With the widespread introduction of dual energy computed tomography (DECT), applications utilizing the spectral information to perform material decomposition became available. Among these, a popular application is to decompose contrast-enhanced CT images into virtual non-contrast (VNC) or virtual non-iodine images and into iodine maps. In 2021, photon-counting CT (PCCT) was introduced, which is another spectral CT modality. It allows for scans with more than two different detected spectra. With these systems, it becomes possible to distinguish more than two materials. It is frequently proposed to administer more than one contrast agent, perform a single PCCT scan, and then calculate the VNC images and the contrast agent maps. This may not be optimal because the patient is injected with a material, only to have it computationally extracted again immediately afterwards by spectral CT. It may be better to do an unenhanced scan followed by one or more contrast-enhanced scans. The main argument for the spectral material decomposition is patient motion, which poses a significant challenge for approaches involving two or more temporally separated scans. In this work, we assume that we can correct for patient motion and thus are free to scan the patient more than once. Our goal is then to quantify the penalty for performing a single contrast-enhanced scan rather than a clever series of unenhanced and enhanced scans. In particular, we consider the impact on patient dose and image quality.

METHODS

We simulate CT scans of three differently sized phantoms containing various contrast agents. We do this for a variety of tube voltage settings, a variety of patient-specific prefilter (PSP) thicknesses and a variety of threshold settings of the photon-counting detector with up to four energy bins. The reconstructed bin images give the expectation values of soft tissue and of the contrast agents. Error propagation of projection noise into the images yields the image noise. Dose is quantified using the total CT dose index (CTDI) value of the scans. When combining multiple scans, we further consider all possible tube current (or dose) ratios between the scans. Material decomposition is done image-based in a statistical optimal way. Error propagation into the material-specific images yields the signal-to-noise ratio at unit dose (SNRD). The winning scan strategy is the one with the highest total SNRD, which is related to the SNRD of the material that has the lowest signal-to-noise ratio (SNR) among the materials to decompose into.

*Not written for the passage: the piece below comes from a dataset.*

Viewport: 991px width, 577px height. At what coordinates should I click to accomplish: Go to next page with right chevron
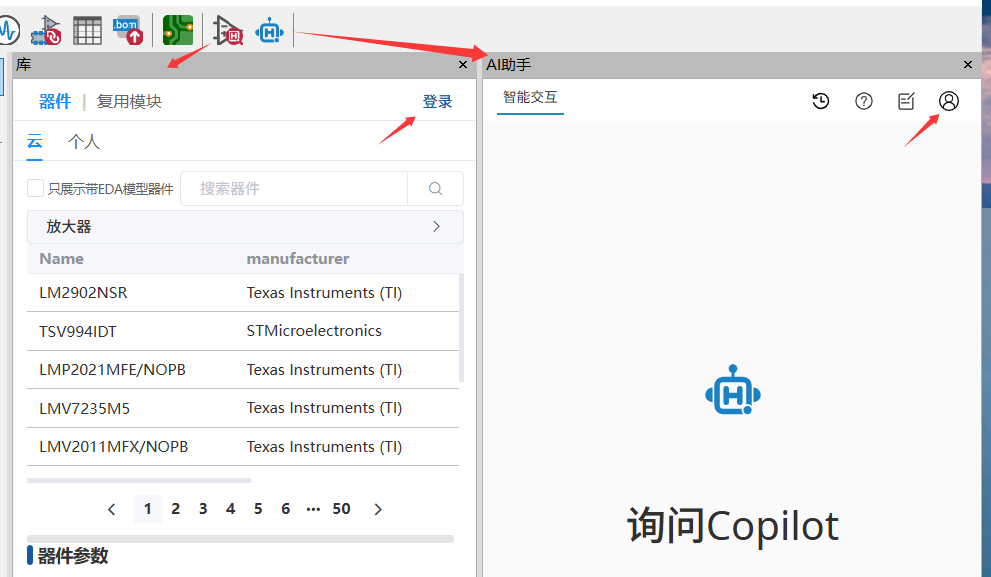point(378,509)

We consider scan strategies with up to three scans and up to three materials (water W, contrast agent X and contrast agent Y).

RESULTS

In all cases, those scan strategies yield the best performance that combine differently enhanced scans, for example, W+WX, W+WXY, WX+WXY, W+WX+WY, with W denoting an unenhanced scan and WX, WY and WXY denoting X-, Y-, and X-Y-enhanced scans, respectively. The dose efficiency of scans with a single enhancement scheme, such as WX or WXY, is far lower. The dose penalty to pay for these single enhancement strategies is about two or greater. Our findings also apply to scans with a single energy bin and thus also to CT systems with conventional, energy-integrating detectors, that is, conventional DECT. Dual source CT (DSCT) scans are preferable over single source CT scans, also because one can use a PSP on the high Kilovolt spectrum to better separate the detected spectra. For the strategies and tasks considered here, it does not make sense to simultaneously scan with two different types of contrast agents. Iodine outperforms other high Z elements in nearly all cases.

CONCLUSIONS

Given the significant dose penalty when performing only one contrast-enhanced scan rather than a series of unenhanced and enhanced scans, one should consider avoiding the single-scan strategies. This requires to invest in the development of accurate registration algorithms that can compensate for patient and contrast agent motion between separate scans.